Shakespeare said brevity is the soul of wit. If so, by Evanston standards, Monday’s debate on the planned Fountain Square tower was witty indeed.

Some tower opponents await their minute at the mike.

Evanston aldermen, operating under a new set of rules designed speed the decision-making process on planned developments, managed to get through public comment on the 49-story tower project by giving most speakers just one minute to make their points.

But those were Evanston minutes, so it took a bit over two hours for the Planning and Development Committee to hear from a total of about 40 speakers.

The aldermen adopted the new rules over a year ago, but this was the first time they were applied to a highly-controversial project.

Public testimony on several projects in recent years had dragged on for months while the council operated under a since-overturned court ruling that turned the public hearings into quasi-judicial proceedings with a lengthy process of cross-examining witnesses.

The new rules actually call for limiting the discussion to a total of 30 minutes — 15 minutes for the applicant and its supporters and 15 minutes for opponents.

Some speakers seemed startled by the new time limits, but others came prepared with longer written statements to distribute to the aldermen and just a brief summary to read to the crowd.

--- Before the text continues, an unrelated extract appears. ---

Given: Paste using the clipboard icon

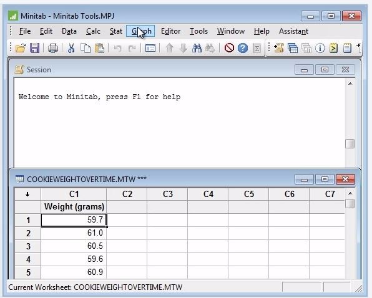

And not everybody was limited to a minute Monday. The committee chair, Alderman Delores Holmes, 5th Ward, gave John Kennedy, representing the Evanston Coalition for Responsible Development, 20 minutes to deliver an extended PowerPoint presentation objecting to the tower.

That roughly matched the time given the project developers at last week’s meeting to make their PowerPoint presentation supporting the project.

The aldermen spent another hour Monday asking questions about the project and then adjourned, with plans to continue the tower debate at their next meeting at 6:30 p.m. on Monday, March 24.

Bill Smith is the editor and publisher of Evanston Now.